The Deadline to comply with PCI DSS requirements, set for Level 1 Merchants by VISA, recently passed on Sept. 30, 2010. However, what we do not yet know is how many of these merchants have successfully met the compliance requirements.
Knowing the ‘path to compliance’ experienced by various merchants, who have achieved compliance or are unable to do so within the deadline, will surely provide useful insights, such as understanding the prevailing vulnerabilities and problems faced at various stages of the compliance process. These insights have the potential to further improve the compliance process and methodology for merchants. Also, these can bring about refinements in compliance requirements, making them more effective in protecting cardholder data from known and upcoming threats/vulnerabilities.
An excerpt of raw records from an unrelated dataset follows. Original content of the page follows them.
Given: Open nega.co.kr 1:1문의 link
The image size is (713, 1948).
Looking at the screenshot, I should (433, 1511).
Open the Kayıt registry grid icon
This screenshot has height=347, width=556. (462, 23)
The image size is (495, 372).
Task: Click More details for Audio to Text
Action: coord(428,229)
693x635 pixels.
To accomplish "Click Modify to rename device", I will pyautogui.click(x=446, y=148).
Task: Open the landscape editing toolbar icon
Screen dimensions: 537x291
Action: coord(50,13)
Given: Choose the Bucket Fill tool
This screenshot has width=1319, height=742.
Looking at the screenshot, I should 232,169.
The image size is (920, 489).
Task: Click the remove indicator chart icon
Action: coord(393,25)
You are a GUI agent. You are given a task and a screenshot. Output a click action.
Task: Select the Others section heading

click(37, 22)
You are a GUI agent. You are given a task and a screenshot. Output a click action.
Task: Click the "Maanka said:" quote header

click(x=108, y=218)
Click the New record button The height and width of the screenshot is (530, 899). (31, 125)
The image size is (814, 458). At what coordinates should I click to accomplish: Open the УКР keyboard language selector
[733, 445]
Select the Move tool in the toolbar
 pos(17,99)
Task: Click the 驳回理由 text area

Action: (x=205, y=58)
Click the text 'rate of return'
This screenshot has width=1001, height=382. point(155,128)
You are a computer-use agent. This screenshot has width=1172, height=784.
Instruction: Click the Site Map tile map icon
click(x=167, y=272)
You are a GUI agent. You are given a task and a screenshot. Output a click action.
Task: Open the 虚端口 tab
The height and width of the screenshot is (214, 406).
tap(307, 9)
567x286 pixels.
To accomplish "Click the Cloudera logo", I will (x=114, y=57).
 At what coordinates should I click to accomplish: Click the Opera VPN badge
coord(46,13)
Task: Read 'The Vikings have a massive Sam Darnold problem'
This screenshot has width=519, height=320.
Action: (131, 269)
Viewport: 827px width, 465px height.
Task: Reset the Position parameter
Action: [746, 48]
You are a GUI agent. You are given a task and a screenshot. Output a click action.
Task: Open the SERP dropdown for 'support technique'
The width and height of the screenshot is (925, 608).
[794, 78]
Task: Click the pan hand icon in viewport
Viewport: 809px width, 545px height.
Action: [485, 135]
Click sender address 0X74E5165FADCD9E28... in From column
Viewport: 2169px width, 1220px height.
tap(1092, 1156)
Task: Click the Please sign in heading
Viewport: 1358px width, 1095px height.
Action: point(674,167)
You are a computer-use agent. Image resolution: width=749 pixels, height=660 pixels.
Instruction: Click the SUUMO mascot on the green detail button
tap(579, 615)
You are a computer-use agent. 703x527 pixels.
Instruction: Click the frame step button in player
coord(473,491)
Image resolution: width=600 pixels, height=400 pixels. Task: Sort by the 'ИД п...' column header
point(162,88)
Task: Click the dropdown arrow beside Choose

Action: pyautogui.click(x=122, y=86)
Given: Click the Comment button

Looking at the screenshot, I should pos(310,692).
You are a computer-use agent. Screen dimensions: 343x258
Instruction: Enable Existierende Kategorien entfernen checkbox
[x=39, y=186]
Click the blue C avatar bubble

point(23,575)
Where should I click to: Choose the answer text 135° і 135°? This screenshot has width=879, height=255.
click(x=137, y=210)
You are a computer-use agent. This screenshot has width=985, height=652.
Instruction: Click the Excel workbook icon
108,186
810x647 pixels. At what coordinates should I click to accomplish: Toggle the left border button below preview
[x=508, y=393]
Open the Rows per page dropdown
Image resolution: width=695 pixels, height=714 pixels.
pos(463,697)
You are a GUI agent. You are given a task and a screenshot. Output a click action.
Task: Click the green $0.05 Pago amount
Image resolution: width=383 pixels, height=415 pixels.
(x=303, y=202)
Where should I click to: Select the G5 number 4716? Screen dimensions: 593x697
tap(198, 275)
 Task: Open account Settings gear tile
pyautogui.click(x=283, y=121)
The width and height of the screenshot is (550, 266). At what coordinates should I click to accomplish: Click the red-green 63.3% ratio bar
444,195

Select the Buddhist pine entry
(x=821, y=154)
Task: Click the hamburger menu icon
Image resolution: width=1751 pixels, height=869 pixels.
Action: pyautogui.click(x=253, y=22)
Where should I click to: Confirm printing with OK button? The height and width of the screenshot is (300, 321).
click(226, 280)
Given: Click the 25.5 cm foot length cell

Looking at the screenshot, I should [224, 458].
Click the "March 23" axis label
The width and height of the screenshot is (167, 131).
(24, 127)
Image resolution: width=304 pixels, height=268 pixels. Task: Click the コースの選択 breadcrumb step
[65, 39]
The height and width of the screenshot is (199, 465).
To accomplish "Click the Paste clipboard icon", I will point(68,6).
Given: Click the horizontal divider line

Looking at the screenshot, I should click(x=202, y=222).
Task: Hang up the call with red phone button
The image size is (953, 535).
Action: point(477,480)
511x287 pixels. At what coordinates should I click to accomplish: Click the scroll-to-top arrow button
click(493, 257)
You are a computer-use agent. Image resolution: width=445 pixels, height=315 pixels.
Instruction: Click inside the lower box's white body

One such insight was recently reported by AirTight Networks, which states that there is very high incidence of wireless vulnerabilities and poor wireless security practices among organizations subjected to PCI DSS. The insight was based on the analysis of wireless scanning data, collected by AirTight, using its SpectraGuard® Online PCI wireless compliance scanning service during a six-month period in over 200 cardholder data environments (CDEs) that were on their way to achieving PCI compliance using the automated scanning service.
Further, the vulnerabilities detected were found to violate multiple PCI DSS wireless requirements, mentioned in the PCI DSS Wireless Guideline issued in July 2009. Some of the commonly violated requirements were 2.1.1, 1.2.3 and 4.1.1.
Among other findings reported by AirTight, Rogue AP continued to be major pain point for organizations, along with prevalence of vulnerable authorized wireless clients, such as wireless POS, smartphones and laptops within various organizations. In our conclusions, AirTight found that only 24% of enterprises came completely clean in the assessment.
Looking over the findings, it is obvious that many organizations are still affected by some of the most common wireless threats, such as Rogue AP and poor WiFi security configurations, which can easily risk cardholder data processed by these organizations. Here, merchants can easily appreciate the mandated wireless scanning imposed by PCI DSS as one of the requirements.
Hence, after glancing through AirTight’s insights, it can be said that similar findings, when reported by other companies/merchants involved in the PCI compliance process, can prove helpful to understand and appreciate the need for a compliance process. As has been said by many experts already, PCI compliance should not be taken by merchants as a burden and a tick off requirement; rather, they should understand the underlying tone of compliance that proactively protects them from various security threats capable of damaging their brand and business.
Merchants, therefore, should always implement the correct and effective procedures to achieve compliance in their true spirit. It will help take their businesses to the next higher level in terms of operational efficiency and differentiated brands.